A sniff of software dumping in far off New Zealand could lead to subpoenas for people to explain their actions to any one of these trials.

It's not far-fetched - some Microsoft NZ executives were unable to travel to the United States during the Microsoft-Netscape trial because of incorrect rumours that Microsoft here gave away Internet Explorer free in corporate Windows deals to keep out Netscape.

Microsoft is more than able to explain its pricing, high or low. If it can't, it is the Government which should be asking the hard questions.

Cheap software deals for schools suit Microsoft's public relations objectives, while also preparing another generation of consumers to consider Microsoft the only option.

Even the settlements various US states have made in class action lawsuits rest on the assumption charity to schools is virtuous. Typically, overcharged consumers are told they can get discounts on future software or hardware purchases.

The vast majority of customers don't fill out vouchers, and Microsoft splits the unclaimed amount with schools, which receive copies of the company's software.

Such deals are cheaper for Microsoft than cash settlements.

As for not wanting to tell the IT world the story, this is the biggest software deal to be done in this country, covering 100,000 seats and products, including Microsoft Office 2003, Office for Mac, Works, all Windows operating system upgrades, BackOffice client access licences, FrontPage 2003, Publisher 2003, Visual Studio .Net Professional, the Encarta Reference Library and Microsoft Class Server student licences. It runs for three years.
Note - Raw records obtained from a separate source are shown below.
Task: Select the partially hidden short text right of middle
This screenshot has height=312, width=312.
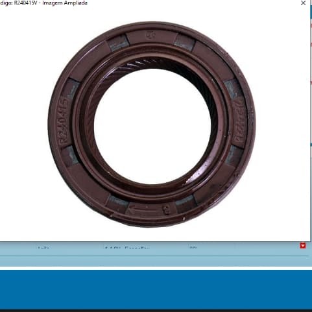Action: tap(193, 248)
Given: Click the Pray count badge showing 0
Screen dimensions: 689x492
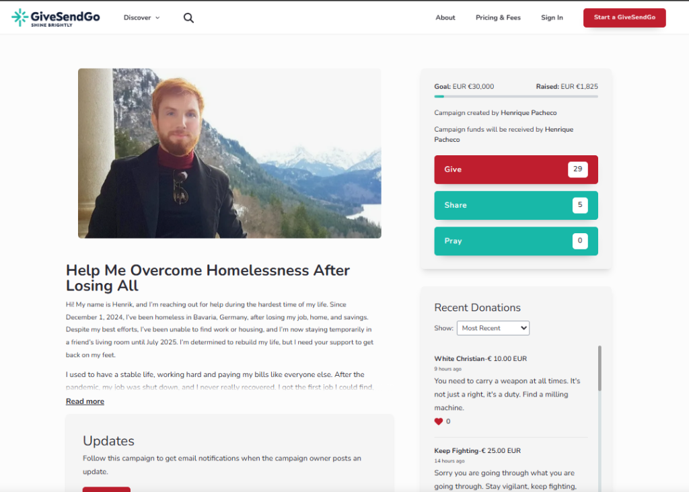Looking at the screenshot, I should click(x=580, y=241).
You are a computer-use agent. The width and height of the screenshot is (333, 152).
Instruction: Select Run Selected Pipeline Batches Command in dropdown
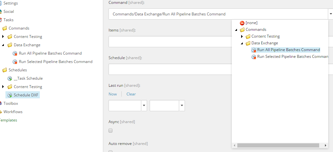pyautogui.click(x=292, y=57)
The IT industry is intensely interested in the way the Government buys IT, and is in fact highly vocal and critical about it.

Mallard, in his role as State Services Minister, drove the GoProcure debacle, which tried to impose a shared procurement model on the entire state sector. How he handles procurement in his largest portfolio is of concern.

The ministry justifies its bulk purchase on the basis that even before the first deal two years ago more than 93 per cent of schools were already using Microsoft software.

The server-side picture is not so clear cut, with some schools running other systems like Novell, Apple and Linux, so schools won't get Microsoft server software for free.

However, an extremely competitive price has been struck - schools will pay just $99 a year for Windows Server 2003, compared with the $3000 or so a business would pay.

Independent schools won't get the core software free, but they can buy it at the same unit prices negotiated by the ministry.

Datacom will distribute the software and licences, replacing MultiServe in that role, and will continue to run the ministry's information and communication technology helpdesk.

There is no requirement for the schools to use the bulk-purchased software, with the exception of the eTrust anti-virus software supplied by Computer Associates.

But to preserve the competitive environment, the ministry should also be negotiating bulk purchase agreements with vendors like Adobe and Macromedia, whose software is also used in schools and competes with Microsoft's offerings.

That would seem to be the logical outcome of this shared procurement strategy.

As former White House legal counsel John Dean says, secrecy smells of bad government.